The Coverage ratio increased to 147.9% as of June 30, 2023, from 115.9% as of March 31, 2023, and 141.5% as of June 30, 2022.

Efficiency ratio was 62.5% in 2Q23, compared to 81.4% in 2Q22 and 71.8% in 1Q23. In 1H23, the efficiency ratio was 66.7% compared to 77.7% in 1H22. Total expenses declined 6.9% or AR$ AR$4.8 billion to AR$ 64.6 billion.

Loans to deposits ratio was 37.0% as of June 30, 2023, compared to 46.3% as of June 30, 2022, and 44.9% as of March 31, 2023. AR$ loans to AR$ deposits ratio was 37.3% as of June 30, 2023, declining from 46.3% as of June 30, 2022, and from 45.9% as of March 31, 2023.

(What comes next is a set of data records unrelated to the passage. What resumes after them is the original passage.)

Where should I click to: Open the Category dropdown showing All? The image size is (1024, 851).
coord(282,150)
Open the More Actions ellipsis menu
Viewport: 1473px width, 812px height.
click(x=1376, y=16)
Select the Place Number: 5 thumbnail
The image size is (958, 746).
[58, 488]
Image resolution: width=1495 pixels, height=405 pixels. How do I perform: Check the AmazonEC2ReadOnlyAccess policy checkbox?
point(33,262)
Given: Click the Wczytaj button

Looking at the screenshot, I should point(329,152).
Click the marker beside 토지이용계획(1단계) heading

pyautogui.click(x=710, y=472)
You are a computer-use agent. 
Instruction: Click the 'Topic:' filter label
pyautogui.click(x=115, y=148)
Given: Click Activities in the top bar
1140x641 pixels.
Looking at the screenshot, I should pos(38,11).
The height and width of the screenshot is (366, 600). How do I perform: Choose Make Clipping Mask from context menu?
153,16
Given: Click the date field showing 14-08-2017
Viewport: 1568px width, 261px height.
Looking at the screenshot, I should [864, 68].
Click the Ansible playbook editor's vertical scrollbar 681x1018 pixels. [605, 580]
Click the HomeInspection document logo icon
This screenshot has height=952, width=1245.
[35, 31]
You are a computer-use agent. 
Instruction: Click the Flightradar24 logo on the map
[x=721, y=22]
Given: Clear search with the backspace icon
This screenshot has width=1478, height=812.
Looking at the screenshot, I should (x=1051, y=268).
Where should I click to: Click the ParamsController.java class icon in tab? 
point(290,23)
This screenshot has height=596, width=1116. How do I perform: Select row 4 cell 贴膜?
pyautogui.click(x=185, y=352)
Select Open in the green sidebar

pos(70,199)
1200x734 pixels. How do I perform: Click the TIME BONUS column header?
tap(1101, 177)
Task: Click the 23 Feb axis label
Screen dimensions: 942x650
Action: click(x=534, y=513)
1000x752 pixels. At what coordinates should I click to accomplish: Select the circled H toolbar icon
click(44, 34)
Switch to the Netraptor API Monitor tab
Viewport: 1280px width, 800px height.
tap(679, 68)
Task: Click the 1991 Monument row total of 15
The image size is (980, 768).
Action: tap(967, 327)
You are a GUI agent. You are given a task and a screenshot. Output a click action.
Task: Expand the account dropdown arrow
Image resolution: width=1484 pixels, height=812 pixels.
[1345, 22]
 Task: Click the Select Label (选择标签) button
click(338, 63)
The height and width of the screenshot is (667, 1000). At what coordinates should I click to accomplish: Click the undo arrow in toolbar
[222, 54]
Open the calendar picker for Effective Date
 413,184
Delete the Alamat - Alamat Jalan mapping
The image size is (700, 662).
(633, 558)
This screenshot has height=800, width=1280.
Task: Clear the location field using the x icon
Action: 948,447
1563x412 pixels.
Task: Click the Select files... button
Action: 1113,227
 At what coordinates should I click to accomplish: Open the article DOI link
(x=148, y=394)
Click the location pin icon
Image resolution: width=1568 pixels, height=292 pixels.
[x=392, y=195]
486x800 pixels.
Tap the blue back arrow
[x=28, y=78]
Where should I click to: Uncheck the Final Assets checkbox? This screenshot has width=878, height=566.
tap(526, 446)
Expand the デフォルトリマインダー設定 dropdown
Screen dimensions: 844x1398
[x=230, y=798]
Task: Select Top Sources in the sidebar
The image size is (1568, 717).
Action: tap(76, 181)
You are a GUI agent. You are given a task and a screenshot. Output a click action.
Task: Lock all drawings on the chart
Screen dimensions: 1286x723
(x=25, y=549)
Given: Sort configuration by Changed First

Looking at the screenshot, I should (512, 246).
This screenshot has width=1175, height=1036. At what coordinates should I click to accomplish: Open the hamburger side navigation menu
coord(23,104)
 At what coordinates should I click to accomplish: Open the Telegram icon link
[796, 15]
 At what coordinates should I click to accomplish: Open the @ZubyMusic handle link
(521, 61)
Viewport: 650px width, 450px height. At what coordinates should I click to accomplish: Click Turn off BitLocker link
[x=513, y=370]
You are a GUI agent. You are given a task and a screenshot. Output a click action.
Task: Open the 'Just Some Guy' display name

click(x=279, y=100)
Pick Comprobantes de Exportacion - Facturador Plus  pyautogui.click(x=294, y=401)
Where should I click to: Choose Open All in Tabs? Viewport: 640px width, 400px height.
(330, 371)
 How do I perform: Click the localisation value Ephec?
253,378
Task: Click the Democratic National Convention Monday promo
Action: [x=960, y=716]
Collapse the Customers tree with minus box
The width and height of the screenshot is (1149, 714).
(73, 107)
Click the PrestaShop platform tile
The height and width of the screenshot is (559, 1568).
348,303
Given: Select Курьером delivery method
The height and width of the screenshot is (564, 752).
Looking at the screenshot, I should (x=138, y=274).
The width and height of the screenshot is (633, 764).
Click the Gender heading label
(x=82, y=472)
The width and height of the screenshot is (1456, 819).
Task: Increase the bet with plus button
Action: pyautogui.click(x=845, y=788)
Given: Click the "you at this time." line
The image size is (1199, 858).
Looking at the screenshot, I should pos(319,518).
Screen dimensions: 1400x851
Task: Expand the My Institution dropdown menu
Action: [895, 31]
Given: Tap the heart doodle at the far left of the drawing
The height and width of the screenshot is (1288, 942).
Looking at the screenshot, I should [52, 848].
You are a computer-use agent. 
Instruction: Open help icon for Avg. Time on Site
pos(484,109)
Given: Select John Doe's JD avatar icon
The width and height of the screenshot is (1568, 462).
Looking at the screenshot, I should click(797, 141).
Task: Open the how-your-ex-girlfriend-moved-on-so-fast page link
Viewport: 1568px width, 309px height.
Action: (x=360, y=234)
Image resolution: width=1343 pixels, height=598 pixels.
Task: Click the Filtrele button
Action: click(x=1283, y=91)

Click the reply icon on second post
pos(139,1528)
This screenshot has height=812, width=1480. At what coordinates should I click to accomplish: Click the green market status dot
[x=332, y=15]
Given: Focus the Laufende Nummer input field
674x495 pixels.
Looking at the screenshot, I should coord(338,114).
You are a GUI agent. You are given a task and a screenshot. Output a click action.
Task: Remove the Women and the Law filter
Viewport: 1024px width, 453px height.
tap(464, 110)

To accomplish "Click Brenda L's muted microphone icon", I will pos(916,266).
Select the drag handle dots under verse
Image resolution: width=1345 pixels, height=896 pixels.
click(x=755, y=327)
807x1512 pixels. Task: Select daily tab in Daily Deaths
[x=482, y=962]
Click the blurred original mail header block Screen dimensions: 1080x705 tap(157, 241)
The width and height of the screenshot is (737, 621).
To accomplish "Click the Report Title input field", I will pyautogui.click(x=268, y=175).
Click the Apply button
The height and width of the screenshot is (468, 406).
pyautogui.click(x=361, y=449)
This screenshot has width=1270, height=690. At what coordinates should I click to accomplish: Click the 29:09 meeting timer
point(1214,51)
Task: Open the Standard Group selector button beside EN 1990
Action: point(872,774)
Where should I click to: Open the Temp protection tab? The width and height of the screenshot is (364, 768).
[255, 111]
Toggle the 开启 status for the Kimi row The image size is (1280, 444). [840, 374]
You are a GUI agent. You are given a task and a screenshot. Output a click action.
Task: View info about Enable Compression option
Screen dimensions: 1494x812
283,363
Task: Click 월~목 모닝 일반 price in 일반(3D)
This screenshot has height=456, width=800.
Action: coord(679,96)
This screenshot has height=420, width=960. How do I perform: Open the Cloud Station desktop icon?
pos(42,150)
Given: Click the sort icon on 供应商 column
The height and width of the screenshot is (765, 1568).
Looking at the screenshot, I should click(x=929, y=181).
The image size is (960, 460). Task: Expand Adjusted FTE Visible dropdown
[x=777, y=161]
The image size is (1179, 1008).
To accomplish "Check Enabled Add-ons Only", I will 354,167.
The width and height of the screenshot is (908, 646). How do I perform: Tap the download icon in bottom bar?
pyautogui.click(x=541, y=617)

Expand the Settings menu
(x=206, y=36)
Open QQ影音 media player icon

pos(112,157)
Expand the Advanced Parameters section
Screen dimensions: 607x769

Total Deposits of AR$805.9 billion expanded 39.8% QoQ and 89.4% YoY in nominal terms. In real terms, total deposits increased 12.9% QoQ but decreased 12.1% YoY. The leverage ratio (Assets to shareholders´ equity) increased 40 bps to 7.1x from 6.7x as of March 31, 2023, and decreased 100 bps from 8.1x as of June 30, 2022, reflecting asset & liability management flexibility to maximize NIM and profitability.

Total Assets increased 9.7% QoQ and declined 11.4% YoY to AR$1,033 billion as of June 30, 2023. The YoY performance reflects weak credit demand together with asset & liability management. The QoQ performance mainly reflects higher balances of securities issued by the Central Bank and Repo transactions with the Central Bank leveraging asset & liability management to maximize NIM and profitability.

Common Equity Tier 1 Ratio as of June 30, 2023, was 15.7%, increasing 100 bps when compared to 1Q23 and 210-bps compared to June 30, 2022.